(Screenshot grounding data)
-=-=-=-=-

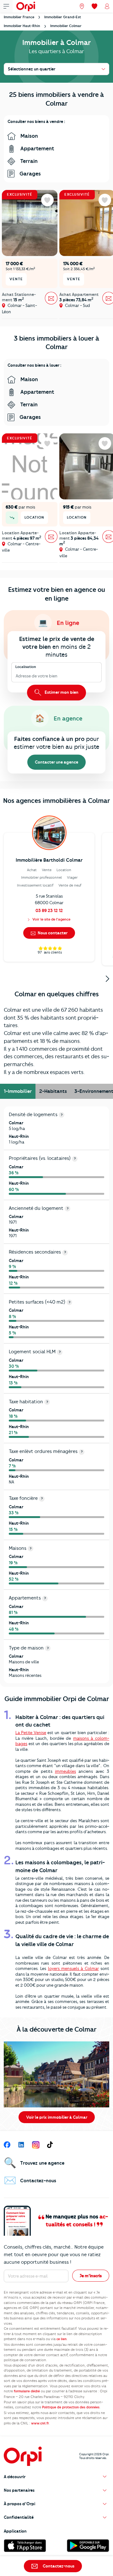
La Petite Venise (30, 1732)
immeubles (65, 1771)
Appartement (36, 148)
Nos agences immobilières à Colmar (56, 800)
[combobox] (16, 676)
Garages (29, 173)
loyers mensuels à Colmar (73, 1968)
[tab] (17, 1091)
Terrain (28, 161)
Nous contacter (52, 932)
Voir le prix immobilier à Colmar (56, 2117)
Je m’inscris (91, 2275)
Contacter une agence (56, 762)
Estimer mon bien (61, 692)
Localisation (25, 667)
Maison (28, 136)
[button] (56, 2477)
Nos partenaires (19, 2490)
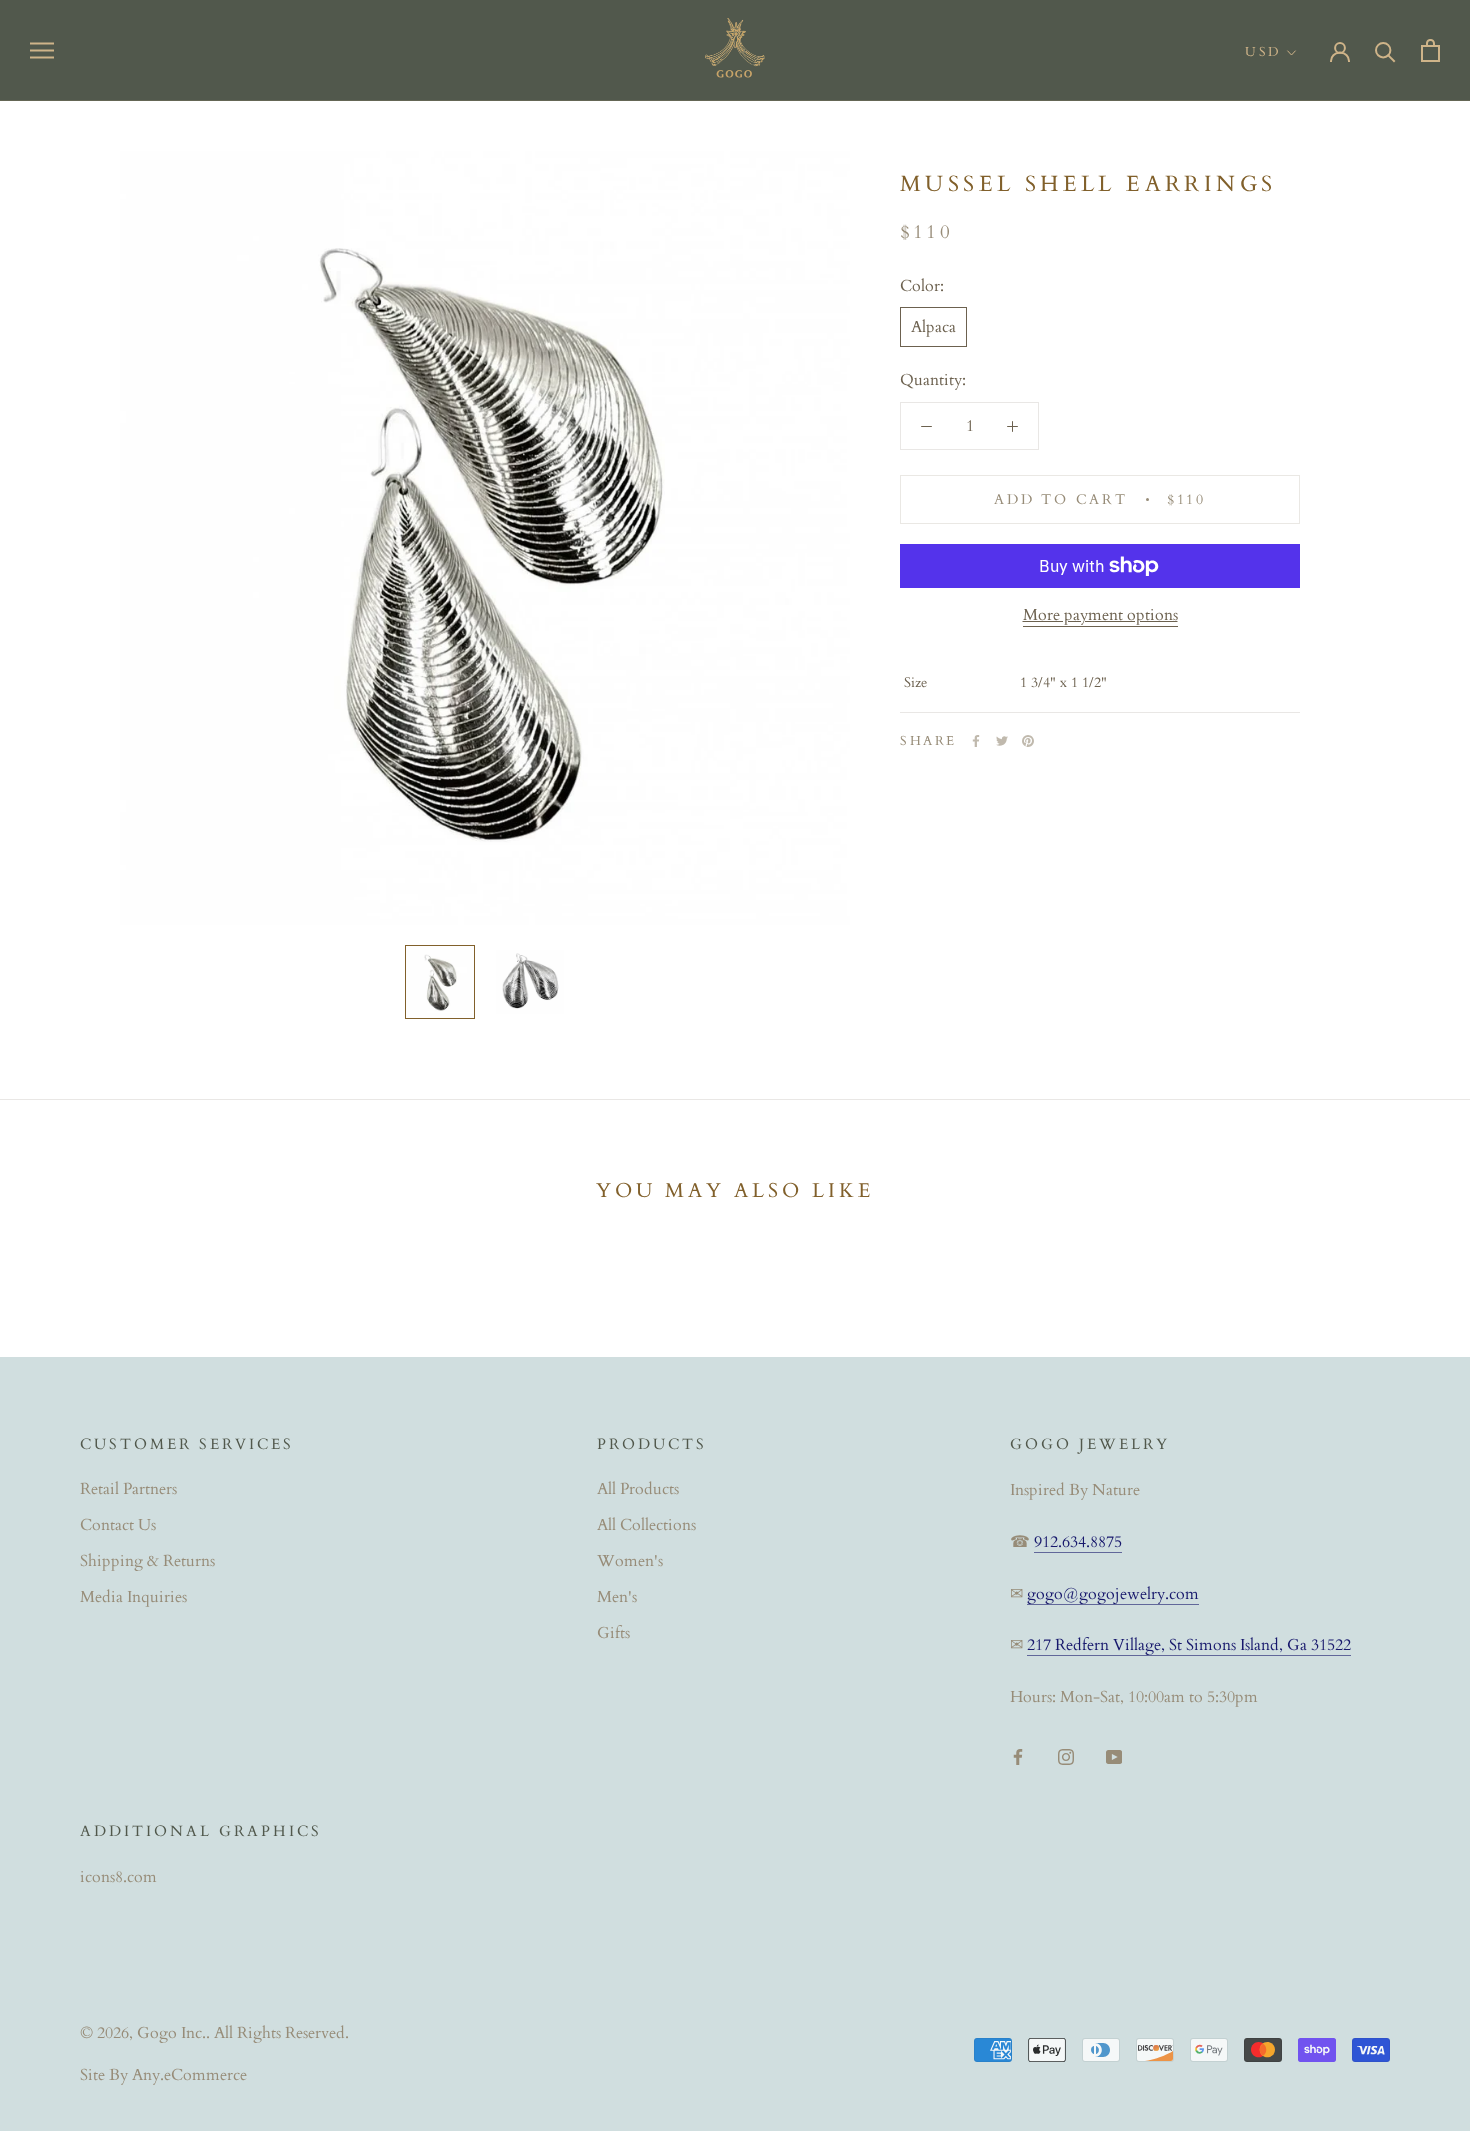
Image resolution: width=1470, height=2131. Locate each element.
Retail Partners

-=-=-=-=-

• _To do_
Your answer should consist of the lines above that hold the word "Colmar".

• _Your response_
Nos agences immobilières à Colmar (56, 800)
loyers mensuels à Colmar (73, 1968)
Voir le prix immobilier à Colmar (56, 2117)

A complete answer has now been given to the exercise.